Every campaign also had a planning phase: specification, constraint definition, review council rounds, fresh-eyes passes. I have reliable cost data for two of the five. C28’s full lifecycle ran about $21 (dispatch was $6.50 of that). C34’s ran $26-30 (dispatch was $6-10). The planning phases for the other three weren’t itemized, but they all went through multi-round review pipelines. Best guess for the full lifecycle across all five: somewhere in the $80-120 range.

That’s still cheap. A single merge conflict used to eat thirty minutes of my attention. A pre-dispatch failure that slipped through produced a confusing half-done state that took longer to diagnose than it would have taken to prevent. Post-merge regressions that wouldn’t surface for two more campaigns — those were the expensive ones. Now they get caught and encoded the same day.

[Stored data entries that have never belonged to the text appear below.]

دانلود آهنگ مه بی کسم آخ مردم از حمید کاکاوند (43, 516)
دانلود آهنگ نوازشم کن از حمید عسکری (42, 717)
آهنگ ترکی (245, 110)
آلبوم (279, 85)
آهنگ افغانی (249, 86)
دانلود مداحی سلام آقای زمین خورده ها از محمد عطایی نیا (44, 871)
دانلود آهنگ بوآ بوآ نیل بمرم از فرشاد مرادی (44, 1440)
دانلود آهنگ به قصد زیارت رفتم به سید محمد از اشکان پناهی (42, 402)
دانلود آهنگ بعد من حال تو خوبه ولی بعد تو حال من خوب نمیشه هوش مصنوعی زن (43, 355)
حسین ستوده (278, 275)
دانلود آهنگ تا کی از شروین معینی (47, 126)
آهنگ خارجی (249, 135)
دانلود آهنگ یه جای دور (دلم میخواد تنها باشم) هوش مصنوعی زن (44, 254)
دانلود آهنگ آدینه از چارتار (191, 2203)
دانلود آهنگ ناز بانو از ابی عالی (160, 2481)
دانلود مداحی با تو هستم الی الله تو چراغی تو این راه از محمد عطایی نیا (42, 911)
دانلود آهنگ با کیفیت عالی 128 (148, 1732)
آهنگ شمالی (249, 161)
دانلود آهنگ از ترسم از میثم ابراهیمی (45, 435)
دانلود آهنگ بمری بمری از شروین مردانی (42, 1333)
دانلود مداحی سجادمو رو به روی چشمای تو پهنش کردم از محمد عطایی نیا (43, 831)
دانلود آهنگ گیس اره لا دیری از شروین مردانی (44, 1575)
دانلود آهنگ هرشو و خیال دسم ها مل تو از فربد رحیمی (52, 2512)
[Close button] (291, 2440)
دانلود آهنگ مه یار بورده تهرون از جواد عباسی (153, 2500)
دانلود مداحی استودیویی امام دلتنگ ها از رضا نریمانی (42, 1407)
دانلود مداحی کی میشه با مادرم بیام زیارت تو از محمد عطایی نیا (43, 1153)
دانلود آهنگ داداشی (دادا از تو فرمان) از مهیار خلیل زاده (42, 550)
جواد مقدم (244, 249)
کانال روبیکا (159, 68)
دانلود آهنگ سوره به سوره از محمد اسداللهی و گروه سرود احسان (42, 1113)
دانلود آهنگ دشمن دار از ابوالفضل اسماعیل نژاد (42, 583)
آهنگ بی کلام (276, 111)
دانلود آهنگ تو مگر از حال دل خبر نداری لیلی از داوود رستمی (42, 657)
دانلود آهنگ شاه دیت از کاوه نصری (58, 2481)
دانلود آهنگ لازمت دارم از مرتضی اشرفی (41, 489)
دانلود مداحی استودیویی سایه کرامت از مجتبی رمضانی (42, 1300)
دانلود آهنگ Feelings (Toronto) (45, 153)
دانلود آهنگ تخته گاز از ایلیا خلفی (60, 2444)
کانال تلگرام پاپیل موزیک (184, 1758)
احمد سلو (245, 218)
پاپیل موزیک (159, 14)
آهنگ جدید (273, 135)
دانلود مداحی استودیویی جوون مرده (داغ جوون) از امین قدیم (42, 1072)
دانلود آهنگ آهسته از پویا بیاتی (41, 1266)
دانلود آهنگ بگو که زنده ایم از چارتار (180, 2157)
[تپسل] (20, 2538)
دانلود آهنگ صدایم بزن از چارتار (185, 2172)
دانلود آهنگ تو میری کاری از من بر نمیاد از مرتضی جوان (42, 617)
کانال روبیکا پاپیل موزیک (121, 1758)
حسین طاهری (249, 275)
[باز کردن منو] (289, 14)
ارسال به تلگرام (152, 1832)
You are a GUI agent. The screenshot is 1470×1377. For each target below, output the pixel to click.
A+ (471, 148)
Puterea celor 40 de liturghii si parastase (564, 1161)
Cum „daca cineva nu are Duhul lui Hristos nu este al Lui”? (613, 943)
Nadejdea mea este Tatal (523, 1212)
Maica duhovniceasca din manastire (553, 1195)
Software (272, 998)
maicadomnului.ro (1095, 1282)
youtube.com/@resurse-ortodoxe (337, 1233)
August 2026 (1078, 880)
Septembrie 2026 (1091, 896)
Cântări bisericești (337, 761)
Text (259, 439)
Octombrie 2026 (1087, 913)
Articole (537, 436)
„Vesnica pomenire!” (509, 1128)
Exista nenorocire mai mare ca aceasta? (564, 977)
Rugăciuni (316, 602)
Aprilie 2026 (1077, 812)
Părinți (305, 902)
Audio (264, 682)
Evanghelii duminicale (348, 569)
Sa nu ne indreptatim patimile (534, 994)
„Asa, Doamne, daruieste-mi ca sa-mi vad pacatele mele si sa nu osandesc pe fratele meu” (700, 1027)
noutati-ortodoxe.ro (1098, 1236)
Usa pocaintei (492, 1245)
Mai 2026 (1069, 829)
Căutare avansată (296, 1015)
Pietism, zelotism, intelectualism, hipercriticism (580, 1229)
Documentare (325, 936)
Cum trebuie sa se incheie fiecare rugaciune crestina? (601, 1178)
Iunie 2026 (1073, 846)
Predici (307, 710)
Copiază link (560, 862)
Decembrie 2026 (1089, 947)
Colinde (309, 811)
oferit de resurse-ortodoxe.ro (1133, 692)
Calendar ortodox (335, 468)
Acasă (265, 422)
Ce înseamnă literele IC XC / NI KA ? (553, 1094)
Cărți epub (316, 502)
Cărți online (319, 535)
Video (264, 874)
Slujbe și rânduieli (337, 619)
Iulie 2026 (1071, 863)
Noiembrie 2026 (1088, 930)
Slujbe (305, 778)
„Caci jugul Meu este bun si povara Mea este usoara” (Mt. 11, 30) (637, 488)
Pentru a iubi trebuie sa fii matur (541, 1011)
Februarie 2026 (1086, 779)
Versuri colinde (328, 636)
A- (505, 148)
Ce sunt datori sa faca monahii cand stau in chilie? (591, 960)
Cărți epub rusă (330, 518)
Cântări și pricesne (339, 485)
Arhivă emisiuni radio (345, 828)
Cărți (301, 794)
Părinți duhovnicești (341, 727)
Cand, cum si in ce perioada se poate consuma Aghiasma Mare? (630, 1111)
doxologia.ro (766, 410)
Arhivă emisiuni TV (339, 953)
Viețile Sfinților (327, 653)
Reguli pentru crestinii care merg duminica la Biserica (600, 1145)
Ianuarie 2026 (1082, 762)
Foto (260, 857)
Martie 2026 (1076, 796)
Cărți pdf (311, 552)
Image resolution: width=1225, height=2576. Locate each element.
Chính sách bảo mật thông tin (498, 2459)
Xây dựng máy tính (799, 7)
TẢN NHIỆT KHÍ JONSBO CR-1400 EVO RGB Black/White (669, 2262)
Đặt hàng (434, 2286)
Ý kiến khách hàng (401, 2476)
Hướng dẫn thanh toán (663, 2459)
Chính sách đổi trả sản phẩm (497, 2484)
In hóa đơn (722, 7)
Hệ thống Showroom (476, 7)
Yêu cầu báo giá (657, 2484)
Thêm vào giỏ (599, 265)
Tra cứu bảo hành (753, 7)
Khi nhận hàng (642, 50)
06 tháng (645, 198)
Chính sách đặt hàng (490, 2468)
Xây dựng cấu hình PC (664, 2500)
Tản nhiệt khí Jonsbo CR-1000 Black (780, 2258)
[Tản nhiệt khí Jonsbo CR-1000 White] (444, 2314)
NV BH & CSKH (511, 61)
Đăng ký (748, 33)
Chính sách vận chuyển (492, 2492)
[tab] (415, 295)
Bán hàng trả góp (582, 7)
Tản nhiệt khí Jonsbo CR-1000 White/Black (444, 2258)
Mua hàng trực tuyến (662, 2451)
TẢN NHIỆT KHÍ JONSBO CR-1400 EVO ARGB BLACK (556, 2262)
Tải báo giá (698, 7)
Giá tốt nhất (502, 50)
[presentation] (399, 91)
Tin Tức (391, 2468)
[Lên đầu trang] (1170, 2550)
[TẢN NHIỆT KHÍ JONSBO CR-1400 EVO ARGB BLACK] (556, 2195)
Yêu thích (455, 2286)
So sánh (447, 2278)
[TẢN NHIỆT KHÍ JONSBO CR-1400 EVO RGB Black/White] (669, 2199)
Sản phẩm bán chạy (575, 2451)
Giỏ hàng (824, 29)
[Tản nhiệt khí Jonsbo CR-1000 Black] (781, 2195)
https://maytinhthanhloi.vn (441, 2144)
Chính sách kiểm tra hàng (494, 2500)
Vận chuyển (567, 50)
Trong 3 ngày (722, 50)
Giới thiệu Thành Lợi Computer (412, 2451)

The planning cost is front-loaded. As institutional knowledge builds, as the system encodes more failure patterns and the spec pipeline gets better at anticipating them, each successive campaign’s planning phase gets cheaper. The early campaigns required extensive review because the patterns were new. Later ones benefit from what the earlier ones learned.

The real asset is attention. The alternative to autonomous conflict resolution isn’t free; it’s thirty minutes of my time per conflict, plus the context-switching tax of dropping whatever I was actually doing. The economic case for auto-healing was never about API cost. It was about buying back the attention budget of the person running the system.

The encodings compound. Any single encoded failure is a small improvement. But six months of encodings? The system gets measurably smarter about the failure patterns that actually appear in this codebase — not the abstract ones from training data. That’s a different kind of value, and it only grows.


What Doesn’t Heal Itself

Here’s what the loop doesn’t cover.

Novel failures, stuff the system hasn’t seen before, still need a human to diagnose. The loop gets progressively better at known failure patterns. It does nothing for new ones until they’ve been through the cycle once.

Design failures are a bigger gap. If the work package is specified wrong, not executed wrong but conceived wrong, the auto-healing loop can’t help. Pre-dispatch validation checks constraints, but it can’t tell you whether the intent behind the campaign makes sense. That’s still specification work. Still human work.

And the loop itself can fail. Phase 2 has produced wrong merges when the ambiguity was beyond what it could handle. Phase 4 has encoded the wrong lesson when the diagnosis was incomplete. These aren’t hypothetical. They happened, and they needed human correction. The loop reduces how often I have to intervene and how much it costs when I do. It doesn’t make intervention unnecessary.


What Changes When the Loop Closes

Building this changed how I think about agentic systems.

Before the loop, every failure was an interruption. Something broke, I fixed it, I went back to what I was doing. Each one was its own discrete event. The system had no memory and no way to carry anything forward.

Now failures are inputs. Something breaks, the system recovers, the recovery generates an encoding, the encoding becomes context for next time. Still a failure, but also a data point that makes the same failure less likely to happen again.

That’s the deeper shift. Not a system that doesn’t fail, but a system that learns from failing. Given enough cycles, it converges toward its own stability — not because someone designed all the edge cases out, but because it encountered them and remembered.

The patterns that got me here — reflection, exception handling, human-in-the-loop — each did something essential. But none of them, on their own, produce a system that learns. The learning comes from the composition. From the handoffs between phases. From the fact that the last phase feeds information back into the first.

That’s what the design pattern books don’t cover. Not how each pattern works; they cover that fine. What happens when you wire them together. The capability that matters isn’t in any one chapter. It lives in the connections between them.